Four months later — and after nine starts in 11 games — Jones has 9.0 sacks. He’s had at least one in each of the last seven games, and two in each of the last two. He’s tied with teammate Dee Ford and Denver Broncos linebacker Bradley Chubb in seventh place, with ten other players between them and Aaron Donald — who leads the NFL with 14.5.

Jones also has an interception that he returned for a touchdown and four forced fumbles, along with 24 solo tackles, 13 tackles-for-loss — which leads the Chiefs — and 15 quarterback hits.

And oh, yeah... Jones was named AFC Defensive Player Of The Month for November.

NFL: Kansas City Chiefs at Los Angeles Rams Robert Hanashiro-USA TODAY Sports

Speaking to the media on Thursday, Chiefs defensive line coach Britt Reid said that Jones remains “dead serious” about his goal, but that early in the season, it might have caused him to lose focus on all of his responsibilities.

“There has to be an even balance there,” Reid said. “You can’t be rushing the passer on run downs. There’s no sacks on run downs. He has gotten a lot better. Early in the season, he was probably taking too many shots when he shouldn’t have been. Obviously, we weren’t stopping the run very well. Us tightening that up — and him understanding you can’t get a sack every play — I think that has helped him.”

Jones was asked about — and acknowledged — Britt Reid’s remarks when he took his turn before reporters on Thursday.

“It’s just more so about maturing throughout the season — realizing things you didn’t realize early on, and you kind of realize now,” Jones said. “I just look at it as the maturity and the coaching of coach Reid.”

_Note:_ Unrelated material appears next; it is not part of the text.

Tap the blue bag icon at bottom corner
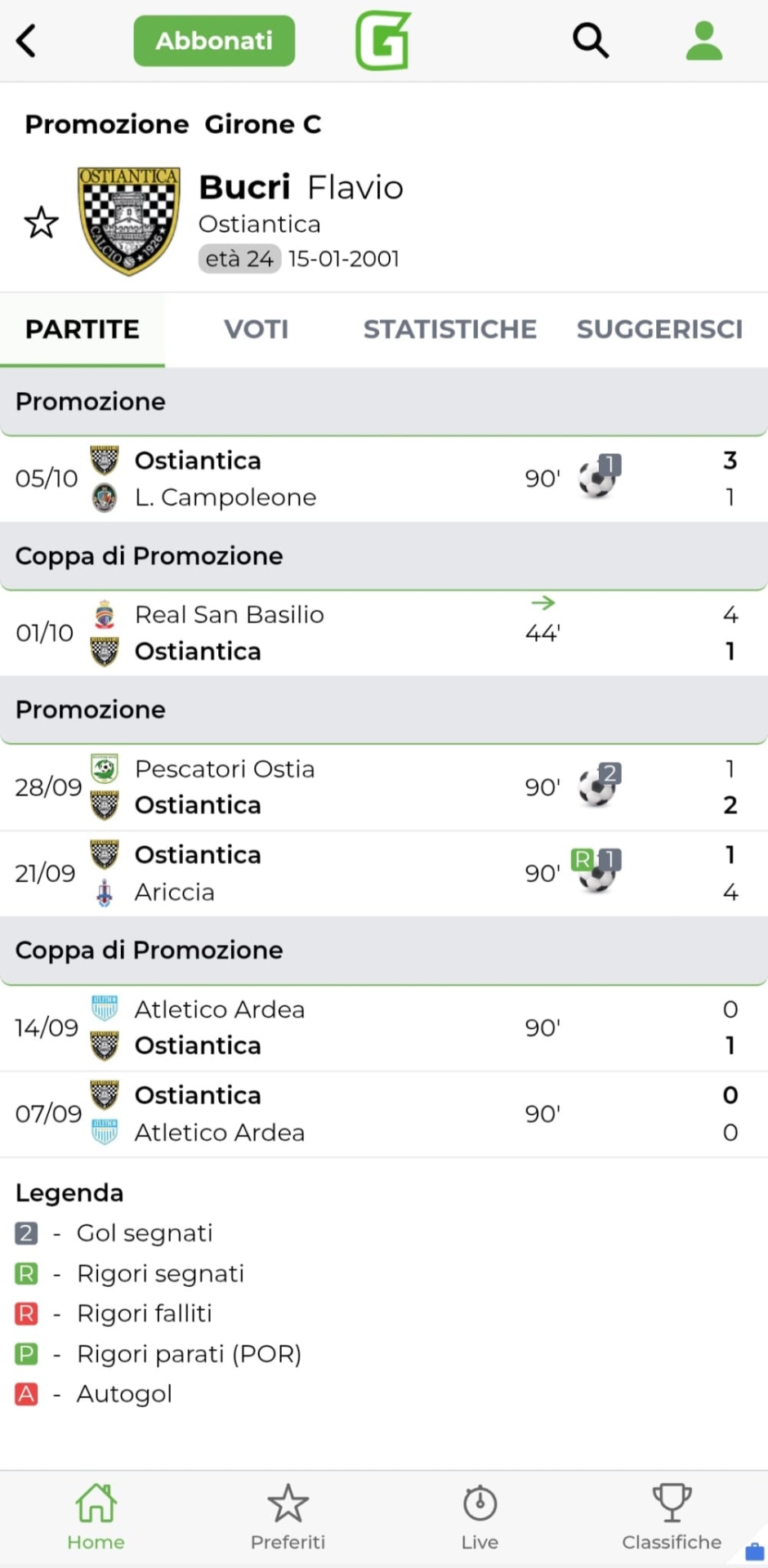Viewport: 768px width, 1568px height. click(x=754, y=1551)

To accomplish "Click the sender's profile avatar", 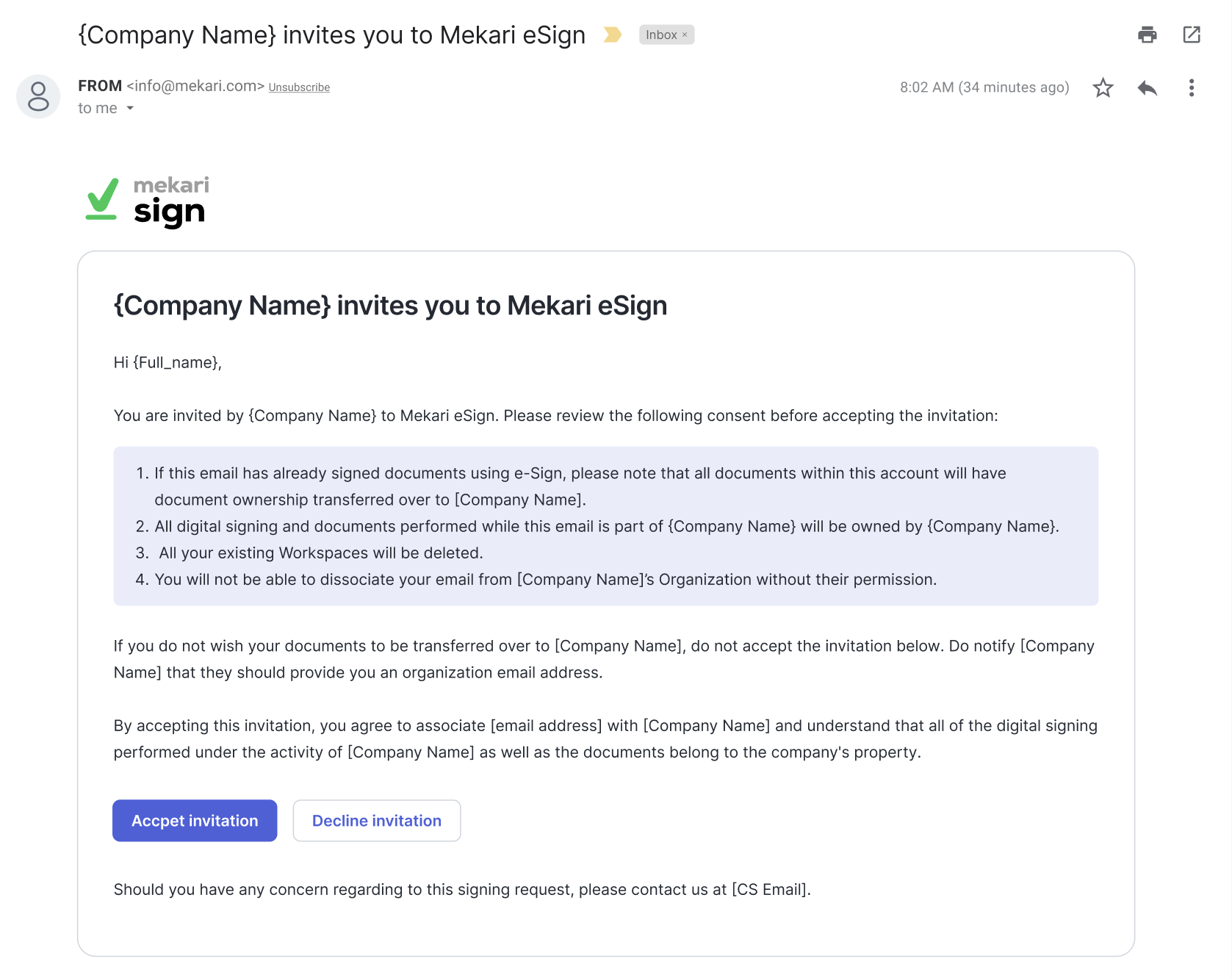I will (x=38, y=96).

But even before he was asked about what Reid had said, Jones showed that he clearly understands what his position coach wants from him. This emerged when he was asked if it was an active competition for sacks among Chiefs pass rushers.

“Of course it is,” Jones responded, getting chuckles from the reporters. “But we have to play within the schemes of the defense. But it’s [still] a competition. We can’t let that be brought down. That’s the fire of this defense. We’re going to compete.”

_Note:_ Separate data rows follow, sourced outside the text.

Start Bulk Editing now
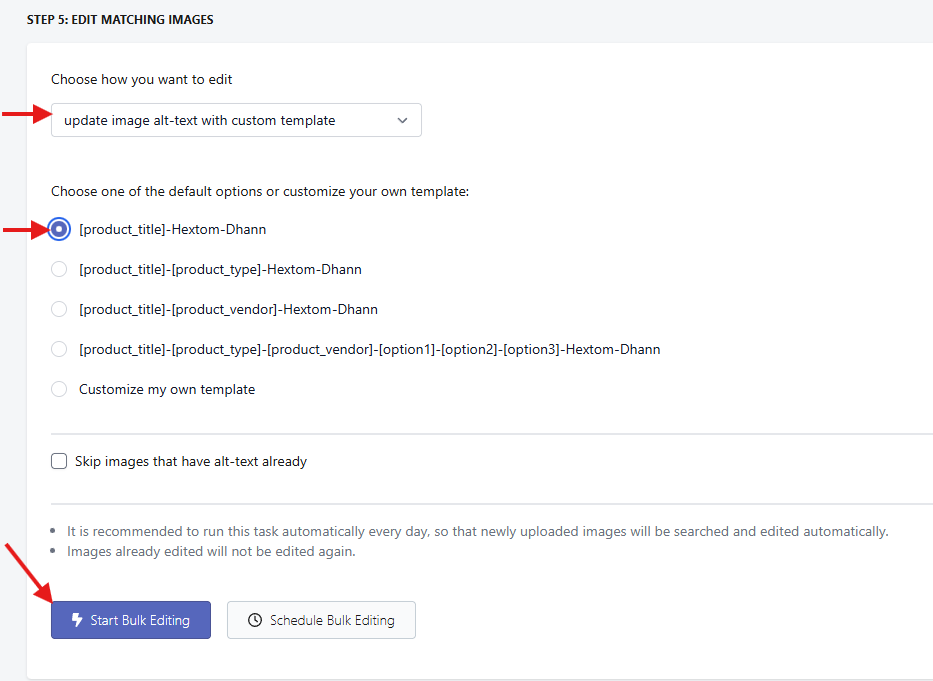The image size is (933, 681). [x=131, y=620]
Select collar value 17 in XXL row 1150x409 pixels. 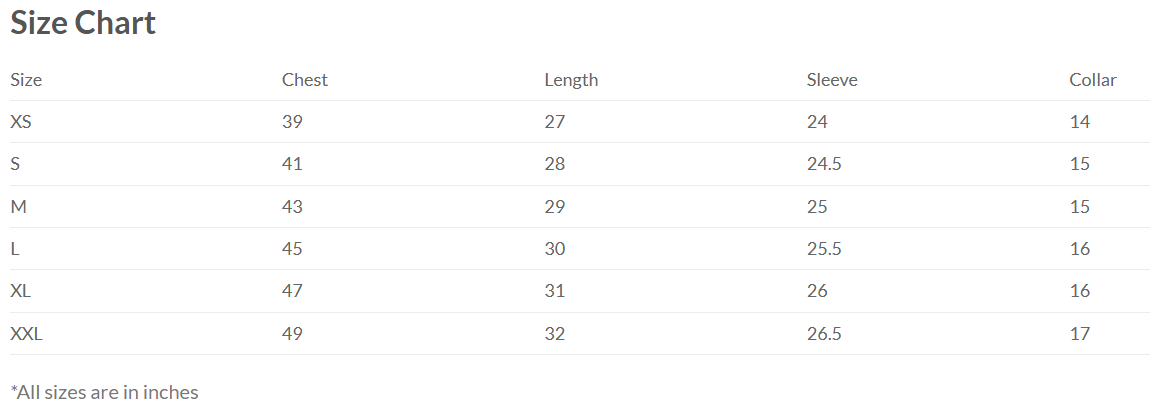(1080, 334)
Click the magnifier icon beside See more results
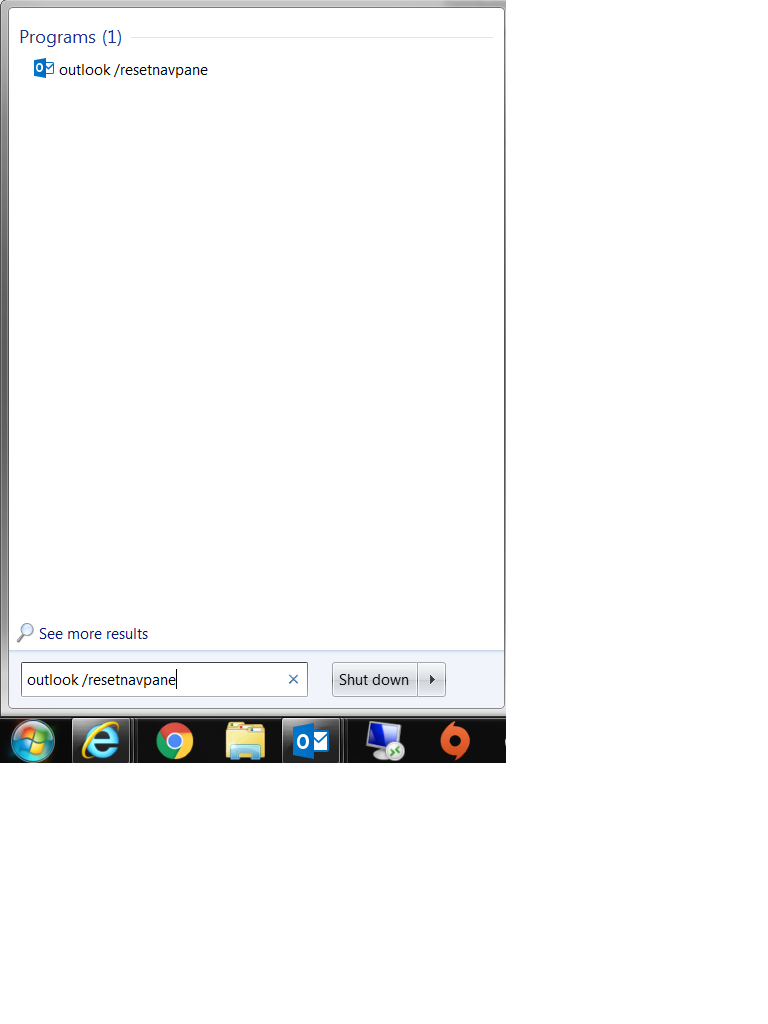This screenshot has height=1024, width=768. tap(26, 633)
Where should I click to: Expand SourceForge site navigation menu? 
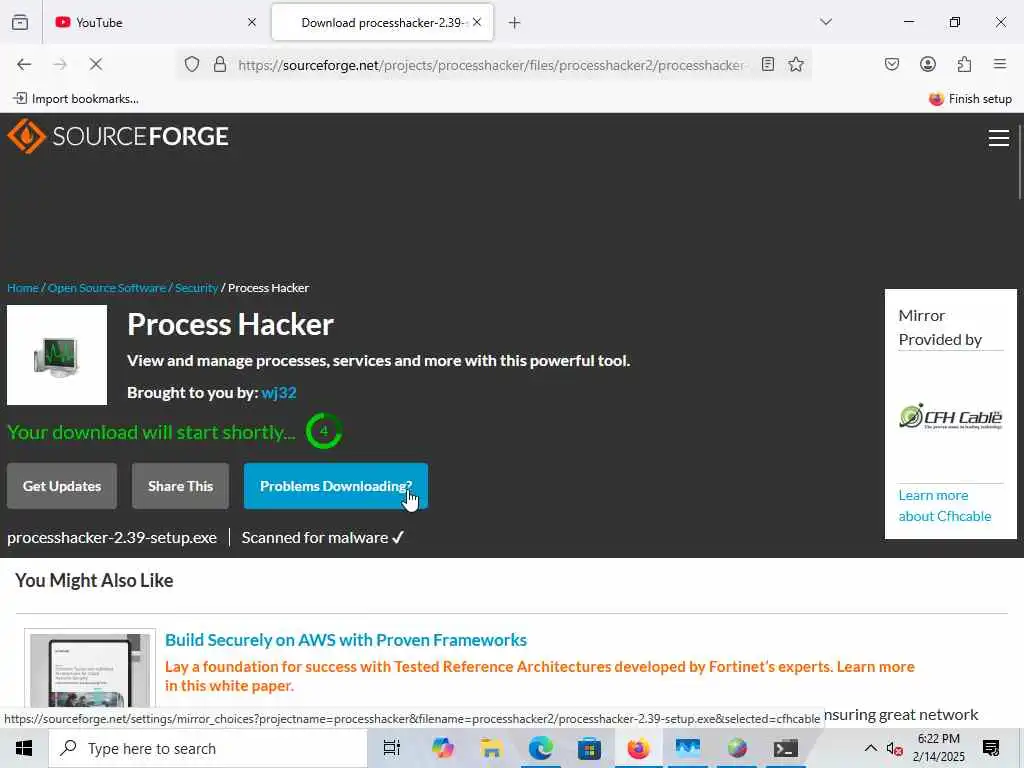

For his part, Britt Reid said that Jones’ improvement through the season wasn’t just about understanding when it was appropriate to rush the passer.

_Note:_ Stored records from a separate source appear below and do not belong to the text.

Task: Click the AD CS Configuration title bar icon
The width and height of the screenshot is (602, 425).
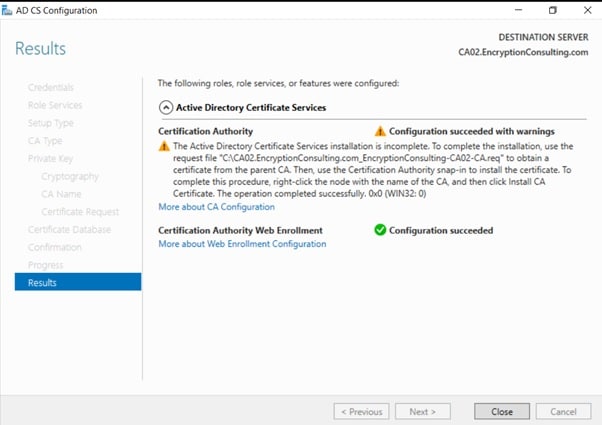Action: [8, 10]
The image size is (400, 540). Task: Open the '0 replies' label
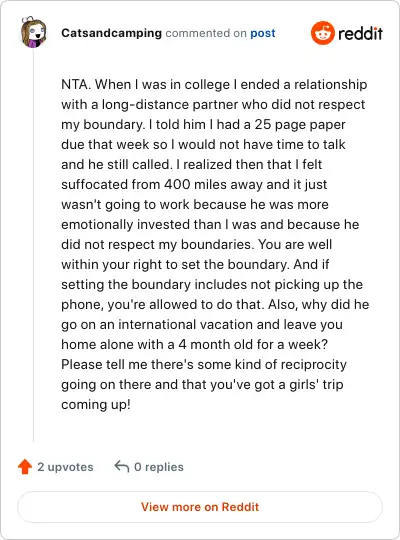(159, 467)
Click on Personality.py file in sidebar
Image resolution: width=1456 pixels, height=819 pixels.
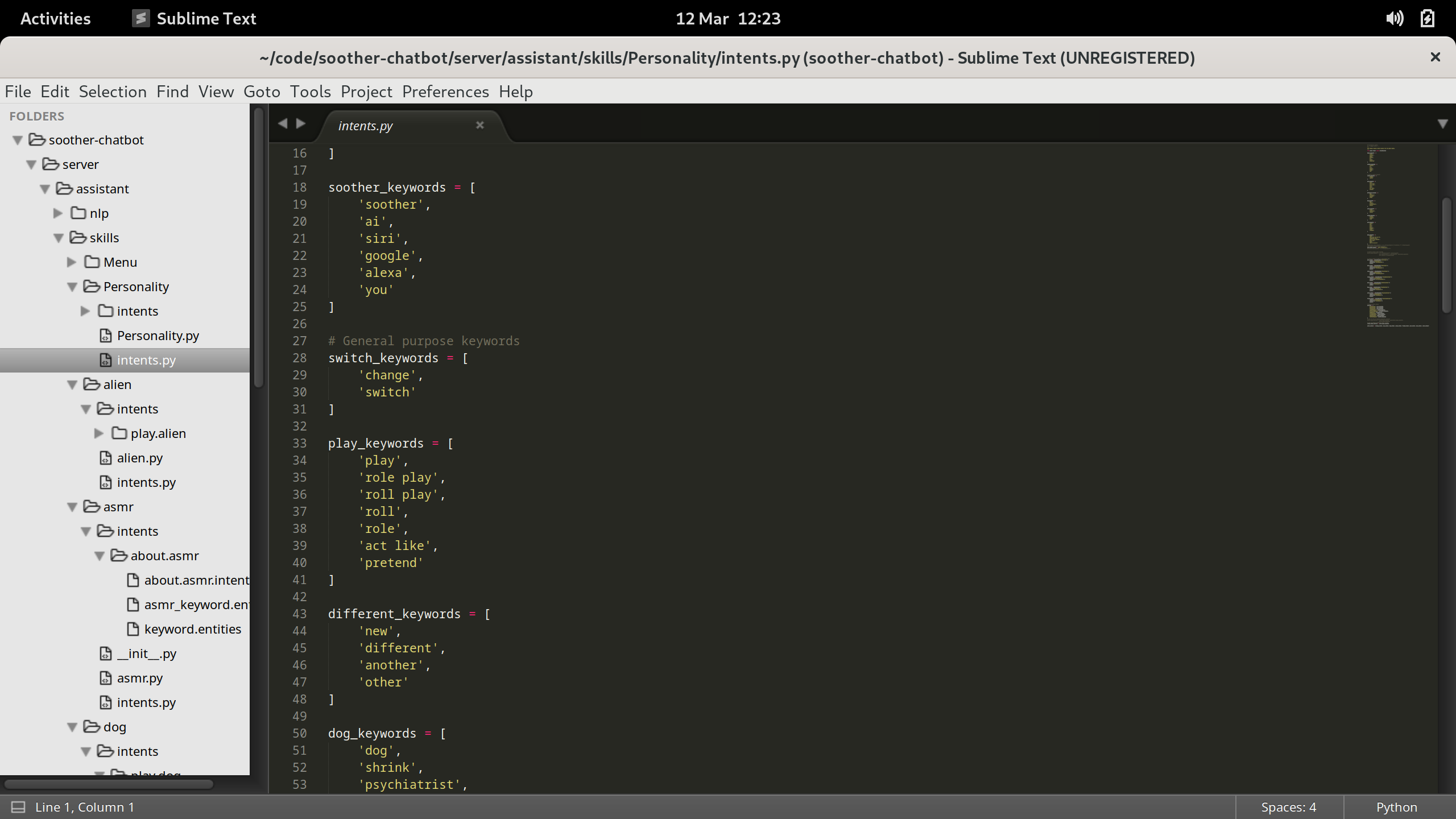[158, 334]
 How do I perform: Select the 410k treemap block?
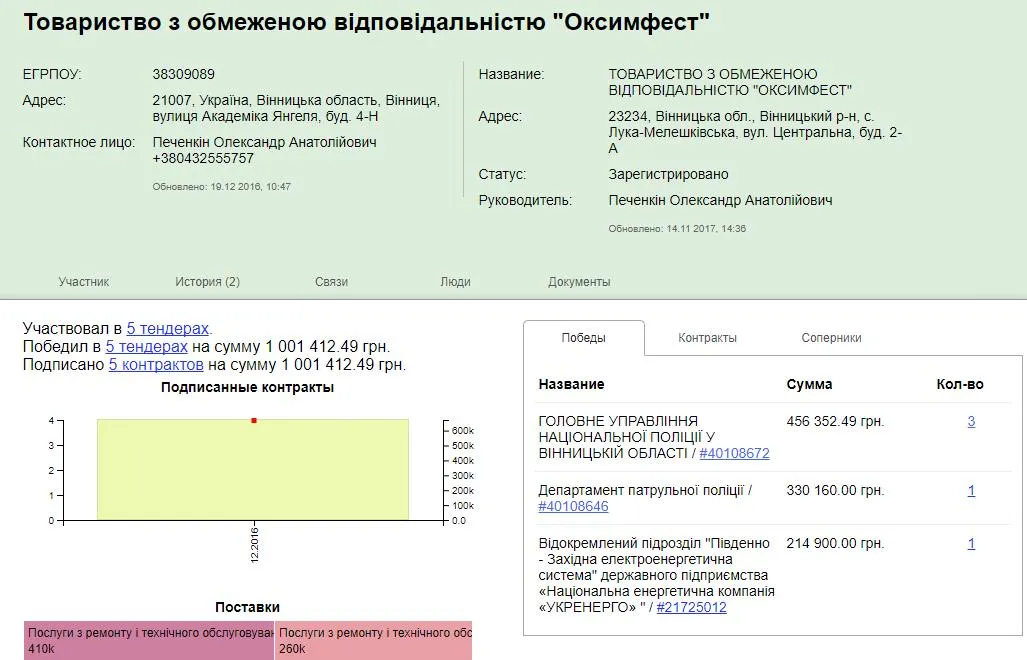tap(149, 640)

“[He] is a tremendous athlete and a tremendous football player. Really, his study habits are probably the number one thing. That, and just working on playing the run. We always knew he could rush the passer. Just playing the run and his study habits are probably the number one things that have improved with him.”

On Friday, Andy Reid said that Jones’ improvement started in the offseason.

“I’ll take you back to the offseason, when he got himself in great shape,” said the head coach. “That’s the way he’s gone about his job. He’s playing fast. Does he have things to work on? Yeah, he’s got things to work on. But his effort has been there — it’s an every-snap thing — and the best part is that he’s still got room to grow.”

Jones mentioned that one of the things he’s learned this season is that even when rushing the passer, it isn’t all about getting sacks.

“That’s the biggest thing — getting pressure to the quarterback,” he said. “Whether it’s making him move off his spot, or throw off his back leg — whatever it is — there are different ways to affect a quarterback other than getting a sack. It kind of took me three years to realize that.”

Jones has a new perspective on his season goal.

“There’s no pressure. If I get a sack, I get a sack. If I don’t, I don’t. I just try and make sure I run the scheme of the defense, play hard for my teammates, and affect the quarterback.”

With five games to go, Jones’ goal isn’t out of reach. But even if he doesn’t attain it, there’s little doubt that this season has established him as one of the Chiefs’ defensive stars.